Hint - the cross_val_score function from the sklearn.model_selection module performs the necessary calculations.


In [ ]:
from sklearn.model_selection import cross_val_score

knn_cv = cross_val_score( # complete

print('The kNN model FoM = {:.4f} +/- {:.4f}'.format( # complete

Problem 3c

Use 10-fold cross validation to estimate the FoM for the random forest model.


In [ ]:
rf_cv = cross_val_score( # complete

print('The RF model FoM = {:.4f} +/- {:.4f}'.format( # complete

Problem 3d

Do the machine-learning models outperform the SDSS photometric classifier?

write your answer here

Problem 4) Model Optimization

While the "off-the-shelf" model provides an improvement over the SDSS photometric classifier, we can further refine and improve the performance of the machine learning model by adjusting the model tuning parameters. A process known as model optimization.

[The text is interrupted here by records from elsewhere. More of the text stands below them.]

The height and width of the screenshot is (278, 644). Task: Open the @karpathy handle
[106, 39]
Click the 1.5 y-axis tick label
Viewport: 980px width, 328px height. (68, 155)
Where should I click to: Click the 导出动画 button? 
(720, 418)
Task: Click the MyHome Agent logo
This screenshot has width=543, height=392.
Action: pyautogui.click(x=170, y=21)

All machine-learning models have tuning parameters. In brief, these parameters capture the smoothness of the model in the multidimentional-feature space. Whether the model is smooth or coarse is application dependent -- be weary of over-fitting or under-fitting the data. Generally speaking, RF (and most tree-based methods) have 3 flavors of tuning parameter:

  1. $N_\mathrm{tree}$ - the number of trees in the forest n_estimators (default: 10) in sklearn
  2. $m_\mathrm{try}$ - the number of (random) features to explore as splitting criteria at each node max_features (default: sqrt(n_features)) in sklearn
  3. Pruning criteria - defined stopping criteria for ending continued growth of the tree, there are many choices for this in sklearn (My preference is min_samples_leaf (default: 1) which sets the minimum number of sources allowed in a terminal node, or leaf, of the tree)

Just as we previously evaluated the model using CV, we must optimize the tuning paramters via CV. Until we "finalize" the model by fixing all the input parameters, we cannot evalute the accuracy of the model with the test set as that would be "snooping."

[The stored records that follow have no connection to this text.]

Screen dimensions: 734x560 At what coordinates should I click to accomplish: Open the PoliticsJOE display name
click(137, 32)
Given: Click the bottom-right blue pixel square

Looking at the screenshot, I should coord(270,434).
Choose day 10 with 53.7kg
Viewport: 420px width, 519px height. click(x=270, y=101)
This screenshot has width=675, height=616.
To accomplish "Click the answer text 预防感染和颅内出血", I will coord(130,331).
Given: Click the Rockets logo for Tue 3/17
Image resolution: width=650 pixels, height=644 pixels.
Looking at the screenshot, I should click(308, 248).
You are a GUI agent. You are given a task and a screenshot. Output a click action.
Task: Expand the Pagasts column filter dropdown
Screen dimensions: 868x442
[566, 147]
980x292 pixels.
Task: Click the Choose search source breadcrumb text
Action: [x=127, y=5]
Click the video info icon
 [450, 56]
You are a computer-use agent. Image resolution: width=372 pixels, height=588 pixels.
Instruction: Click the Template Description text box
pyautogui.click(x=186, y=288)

Before globally optimizing the model, let's develop some intuition for how the tuning parameters affect the final model predictions.

Problem 4a

Determine the 10-fold cross validation accuracy for $k$NN models with $k$ = 1, 10, 100.

How do you expect changing the number of neighbors to affect the results?


In [ ]:
for k in [1,10,100]:
    # complete

    print('With k = {:d}, the kNN FoM = {:.4f} +/- {:.4f}'.format( # complete

write your answer here

Problem 4b

Determine the 10-fold cross validation accuracy for RF models with $N_\mathrm{tree}$ = 1, 10, 30, 100, and 300.

How do you expect changing the number of trees to affect the results?


In [ ]:
for ntree in [1,10,30,100,300]:    
    # complete

    print('With {:d} trees the FoM = {:.4f} +/- {:.4f}'.format( # complete

write your answer here

Now you are ready for the moment of truth!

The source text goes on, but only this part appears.